The weakness of the technology to date lies in its efficiency: While silicon modules already achieve efficiencies of over 20%, OPV researchers were still struggling to achieve double-digit results just a few years ago. It is, therefore, all the more pleasing to see that new records are gradually being set in this area: Christoph Brabec’s team has managed to increase efficiency to 14.46%.

Dr. Andreas Distler, who achieved the coup, worked on three parameters. “Firstly, we used improved active materials. But it was just as important for us to reduce the inactive areas on such a module—to do this, we further optimized the laser structuring process, which divides the module surface into individual solar cells and interconnects them electrically.
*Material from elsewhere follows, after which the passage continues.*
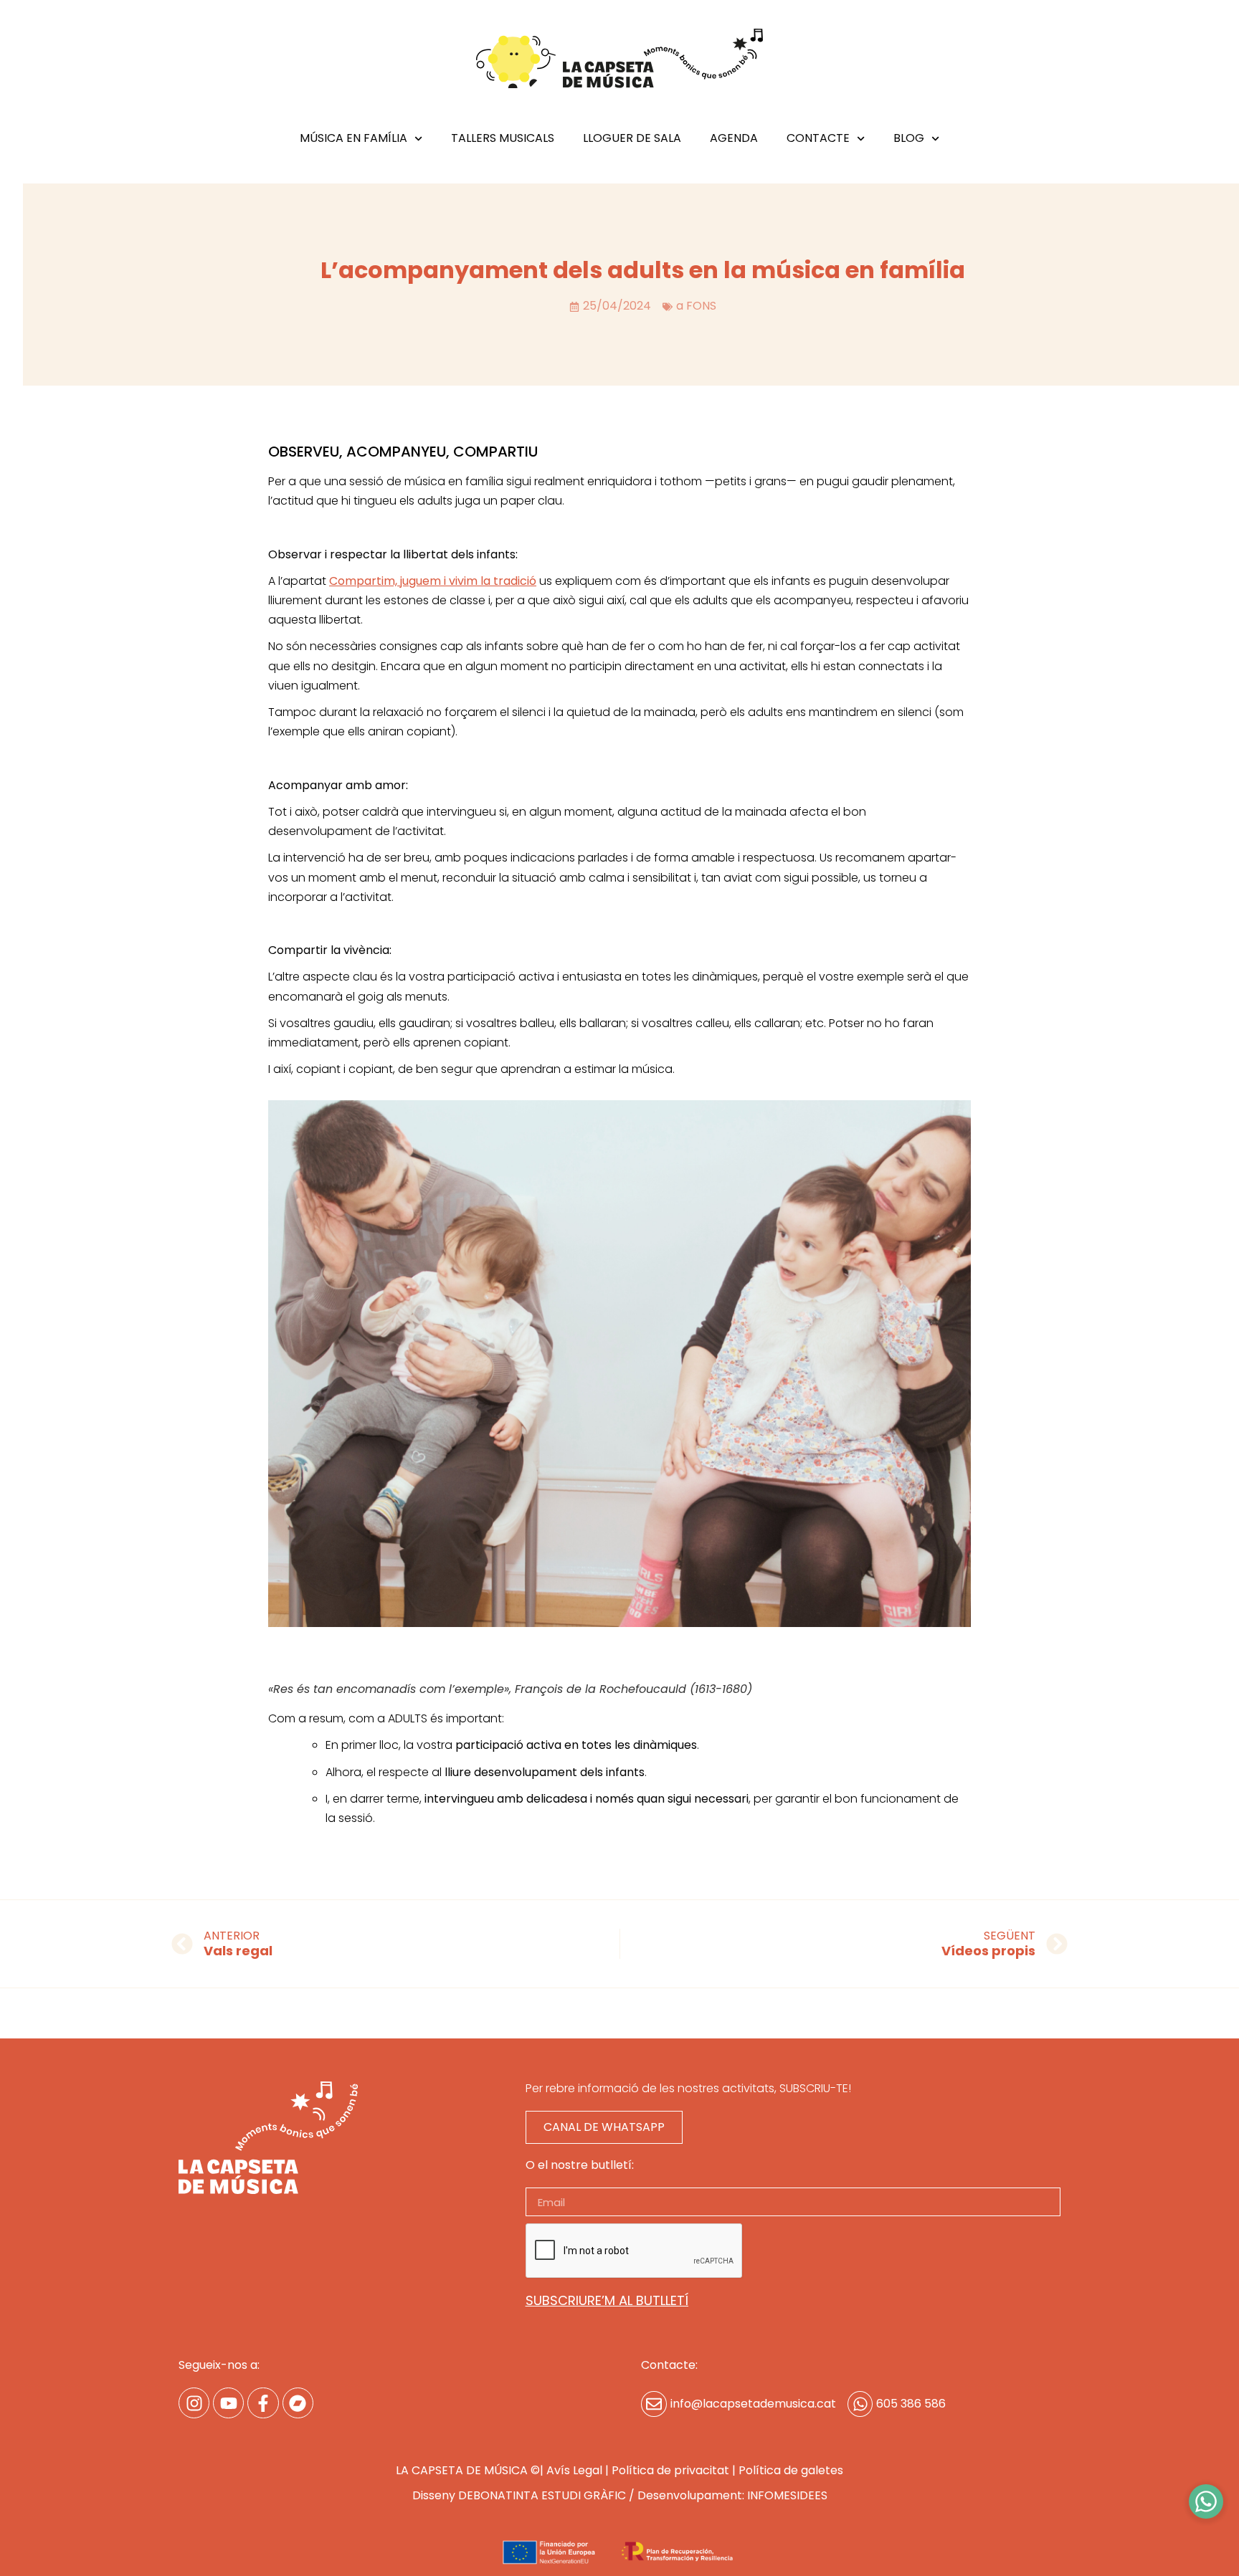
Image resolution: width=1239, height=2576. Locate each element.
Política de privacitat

The trick here is to keep the laser lines as thin as possible because this area on the module cannot generate electricity later,” explains the FAU researcher.

“Finally, together with our colleagues from the Georg Simon Ohm TH Nürnberg, we developed a more homogeneous coating. These are small efficiency boosters that increase efficiency by one percentage point.”

“For the successful cooperation between FAU and HI ERN, as part of Forschungszentrum Jülich, this current world record is a particularly visible milestone: It once again underlines the importance and success of the Solar Factory of the Future operated jointly by both institutions at Energie Campus Nürnberg,” adds Brabec.